La Corée du Nord a procédé mercredi à son deuxième essai de missile balistique en moins d’une semaine, ont indiqué ses voisins, une action qui semble constituer une protestation contre les prochains exercices militaires conjoints entre la Corée du Sud et les États-Unis, que la Corée du Nord perçoit comme une répétition en vue d’une invasion.
Selon le Comité des chefs d’état-major interarmées sud-coréen, un missile balistique lancé depuis la région côtière de Wonsan, à l’est du pays, tôt mardi matin a couvert plus de 700 kilomètres.
Le ministère japonais de la Défense a également détecté ce tir, précisant que le missile avait atterri dans les eaux situées en dehors de sa zone économique exclusive, entre la péninsule coréenne et le Japon.
Ces lancements, effectués à quelques jours d’intervalle, s’inscrivent dans une longue série d’essais d’armes, menés par la Corée du Nord, alors que le pays refuse depuis des années de reprendre les négociations avec les États-Unis et la Corée du Sud.
Selon les experts, la Corée du Nord utilise souvent les exercices militaires de ses rivaux comme prétexte pour intensifier ses propres activités d’essais.
L’armée sud-coréenne a déclaré qu’elle restait prête à repousser toute provocation de Pyongyang en coopération avec les États-Unis. Le Conseil national de sécurité sud-coréen a qualifié les lancements de missiles balistiques nord-coréens d’«actes de provocation» et a exhorté la Corée du Nord à y mettre fin immédiatement.

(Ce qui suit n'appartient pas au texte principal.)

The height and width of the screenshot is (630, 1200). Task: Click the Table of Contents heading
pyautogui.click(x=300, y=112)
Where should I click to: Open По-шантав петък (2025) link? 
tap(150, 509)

Le ministre japonais de la Défense, Shinjiro Koizumi, a déclaré aux journalistes que le Japon avait vivement protesté contre ce tir nord-coréen par l’intermédiaire de ses ambassades à Pékin. «C’est un problème grave qui affecte la sécurité du peuple japonais», a-t-il dit.
Ce dernier tir est survenu deux jours après que la Corée du Sud et les États-Unis ont annoncé qu’ils lanceraient leurs exercices militaires annuels à grande échelle le 17 août afin de renforcer leur état de préparation face aux menaces nord-coréennes.

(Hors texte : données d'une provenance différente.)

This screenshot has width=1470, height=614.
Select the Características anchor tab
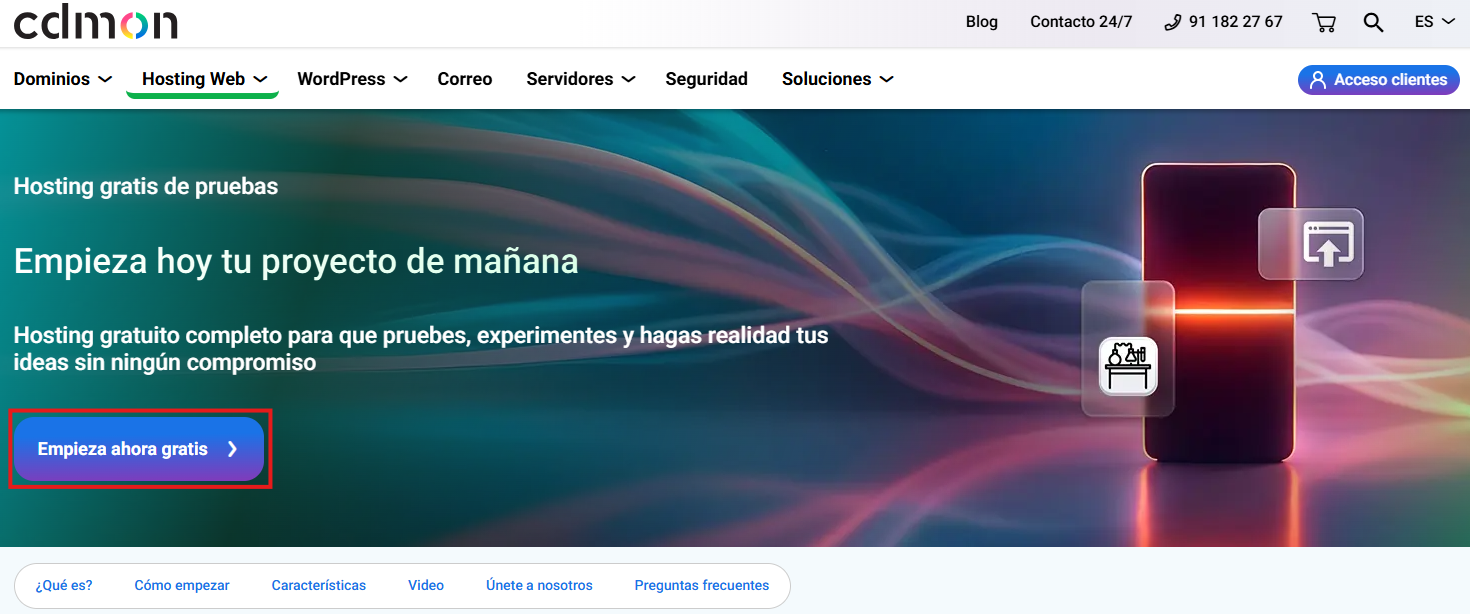coord(318,585)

La Corée du Nord a déjà réagi aux exercices «Ulchi Freedom Shield» et à d’autres grands exercices militaires conjoints entre la Corée du Sud et les États-Unis par des essais d’armes provocateurs et des déclarations virulentes. Les États-Unis et la Corée du Sud ont répété à plusieurs reprises que leurs exercices étaient de nature défensive.
Après le début des exercices «Ulchi Freedom Shield» de l’année dernière, le dirigeant nord-coréen Kim Jong Un avait déclaré que ces manœuvres démontraient la «volonté des États-Unis et de la Corée du Sud de déclencher une guerre» et affirmé qu’elles étaient devenues plus provocatrices qu’auparavant, ce qui avait incité la Corée du Nord à riposter par des contre-mesures «proactives et écrasantes».
Le 6 août, la Corée du Sud, les États-Unis et le Japon ont détecté le lancement d’un missile balistique à courte portée depuis la Corée du Nord, ce qui constituait le premier essai d’arme balistique mené par le Nord depuis fin juin. La Corée du Nord n’a pas confirmé ce lancement, bien qu’elle publie habituellement les détails de ses essais d’armes le lendemain.
Plusieurs résolutions du Conseil de sécurité de l’ONU interdisent à la Corée du Nord de lancer des missiles balistiques. Mais la Corée du Nord a intensifié ses essais de missiles balistiques et d’autres armes afin d’étendre ses arsenaux nucléaires et balistiques depuis l’échec, en 2019, de la diplomatie à haut risque menée par le dirigeant nord-coréen avec le président américain Donald Trump.
Selon les experts, Kim Jong Un espère probablement utiliser ses arsenaux élargis pour arracher des concessions aux États-Unis, comme l’assouplissement des sanctions économiques internationales contre la Corée du Nord.
Ces dernières années, Kim Jong Un a renforcé son influence diplomatique en consolidant sa coopération avec la Russie, notamment en fournissant des troupes et des munitions pour soutenir cette dernière dans sa guerre contre l’Ukraine.
Il a également pris récemment des mesures pour renforcer ses liens avec la Chine, alliée traditionnelle et partenaire économique du pays. Le président chinois Xi Jinping s’est rendu en juin à Pyongyang, la capitale nord-coréenne, pour la première fois depuis sept ans.